To make my career into a single line: I change ‘invasive terrestrial autotrophic photosynthetic organism’ into ‘a weed.’
With a focus on ecology, my goal is to help residents of Florida and other sub-tropic regions understand why ecology matters. In general, the health of the environment can affect our own health and that of our pets, but also can impact our tourism industry, change our import/export abilities, alter how much storms can affect our shorelines, and so much more. The research is there, but most people are unaware of just how much our surroundings can change not just Florida, but the world at large.

A Brief Look

I am a full-time student at the University of Central Florida and a course-specific algebra tutor at Valencia, despite a rocky history with math in particular. I also am working with Friends of the Wekiva River, a grassroots organization here in Seminole County, to develop a successful internship program that I hope to be the first in which to participate. Through both avenues, I have developed a variety of team- and leadership-based skills as well as the ability to focus independently. At Valencia, I must translate math to patterns and while developing the internship, I am consistently working with local scientists to make data accessible and relatable to every individual living in the Wekiva Basin.
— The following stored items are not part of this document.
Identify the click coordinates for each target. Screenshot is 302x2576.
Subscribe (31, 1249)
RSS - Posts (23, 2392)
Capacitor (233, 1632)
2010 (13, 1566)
At UCF, I am pursuing a degree in Undergraduate Studies (IDS), my answer to Science Communications not yet existing as an independent field. My course pathway includes an interesting culmination of speech and debate, ecology and biology, as well as technical writing. All of this will come together when I am finished as the ability to translate scientific jargon into regular English that is both understandable and relevant to the average person; translate an article to say ‘land plant,’ instead of ‘terrestrial autotrophic photosynthetic organism.’

IDS allows me to pursue this unique ambition as it doesn’t require a student to become a subject expert, but an individual well-versed in ecology as well as communication avenues. With this degree, I hope to work potentially as public relations manager for research facilities and foundations, making cutting edge science available to those to whom it effects.